The Tax Collector (2020) Movie Review

Director: David Ayer
Writer: David Ayer
Stars: Bobby Soto, Cinthya Carmona, Shia LaBeouf

Though I still can’t take Shia LaBeouf very seriously, I gotta admire his fierce dedication to that ‘indie spirit’. And talk about taking method acting to the next level: For his role as a sadistic enforcer simply known as Creeper, he had his entire chest tattooed…for real! Kinda makes DeNiro’s weight gain for The Untouchables seem like small potatoes, doesn’t it?

Still, why would you permanently stencil your body for a gory gangs n’ guns flick like The Tax Collector, especially when you aren’t even the star and your character’s gone by the end of the second act?

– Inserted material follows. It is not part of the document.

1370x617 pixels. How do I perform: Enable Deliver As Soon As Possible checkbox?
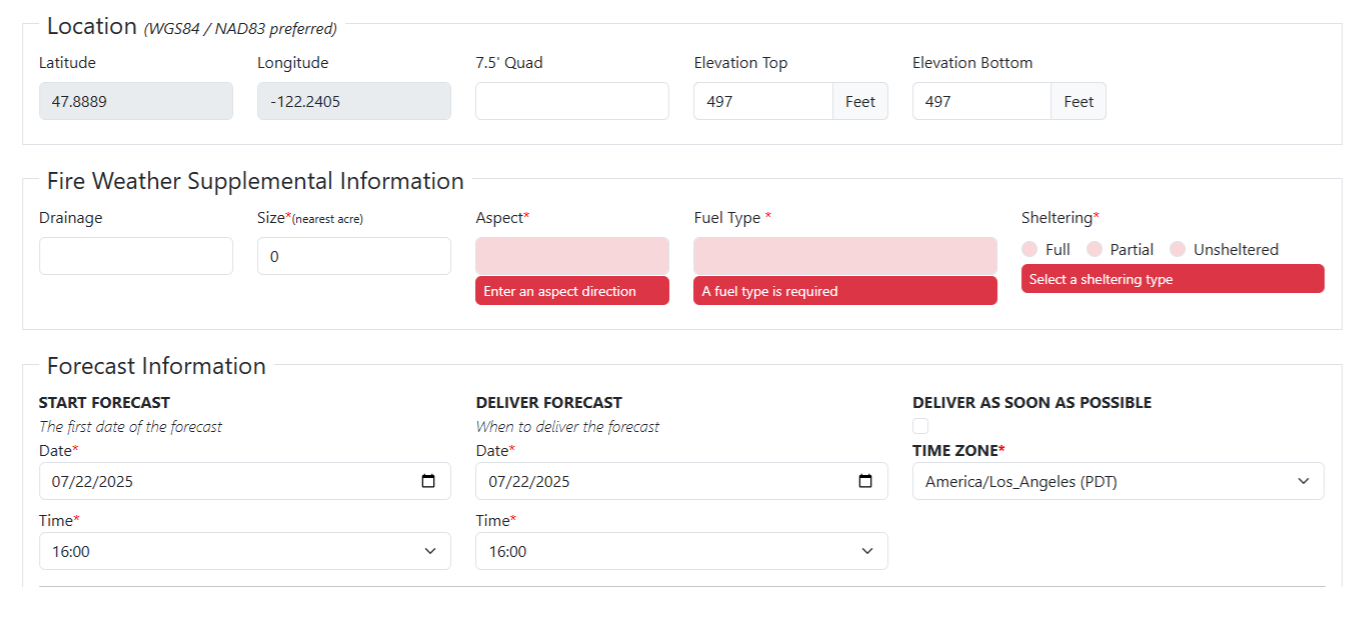[x=921, y=426]
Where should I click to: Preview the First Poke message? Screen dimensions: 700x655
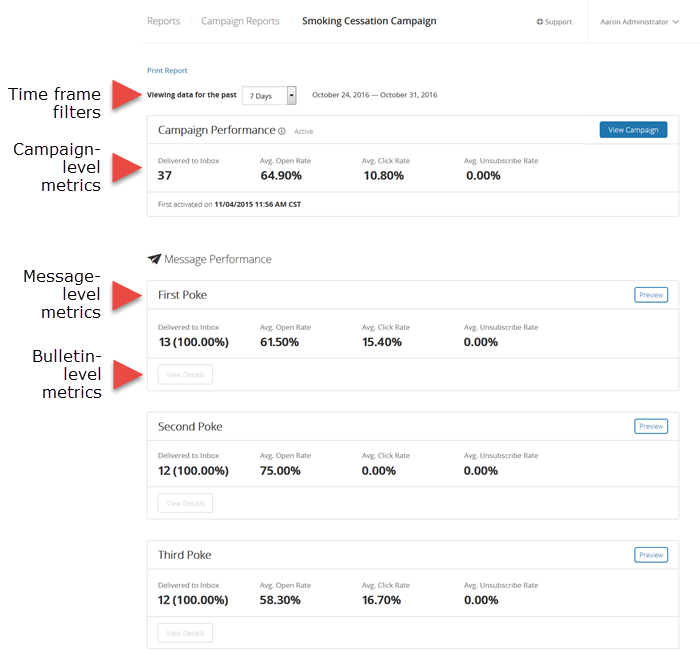pyautogui.click(x=651, y=295)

The real star is Bobby Soto as David Cuevas. With good buddy Creeper tagging along to provide the muscle, he collects regular payments from all the local gangs for LA’s biggest crime lord, The Wizard. In his down time, he’s a ‘regular’ family man with a loving family. Then the entire organization is threatened by psychotic rival kingpin Conejo (played by a guy who also goes by ‘Conejo’). When people close to him start dying, David goes on the offensive.

I’ll say this much about LaBeouf…he gives the best performance in the film. I’m still not sure if Creeper is actually supposed to be hispanic or a white guy who’s just infatuated with the culture, but he attacks his one-note role with conviction. Soto tries hard, but fails to give David any real personality. Conversely, Conejo goes completely off-the-rails, glowering and emoting like a Grand Theft Auto villain.

In fact, the entire film plays sort-of like a Grand Theft Auto mission, with all the cartoon thuggery, f-bombs, guns, blood and insensitive stereotypes the comparison suggests. And if that’s your idea of entertainment, The Tax Collector isn’t without its virtues. The plot is predictable, the characters are walking cliches and the dialogue is sometimes laughably pretentious. It also takes way too long to get to the actual plot, but when it finally does, the kinetic action and violence is stylish and fairly enjoyable. Like watching a hardcore gamer lick a GTA mission with ease, there ain’t a lot of suspense, but it’s sort of a fun way to kill time.

Similar to most of writer-director David Ayer’s other films, we walk away without giving the movie another thought. But sometimes we’re in the mood for dumb, gratuitous mayhem, the kind that require no personal engagement beyond keeping track of where the bullets hit. As such, The Tax Collector might hit the spot. But I still can’t help but be dumbfounded by Mr. LaBeouf’s misguided approach to method acting. A chest tattoo? For this movie? Why, Shia, why?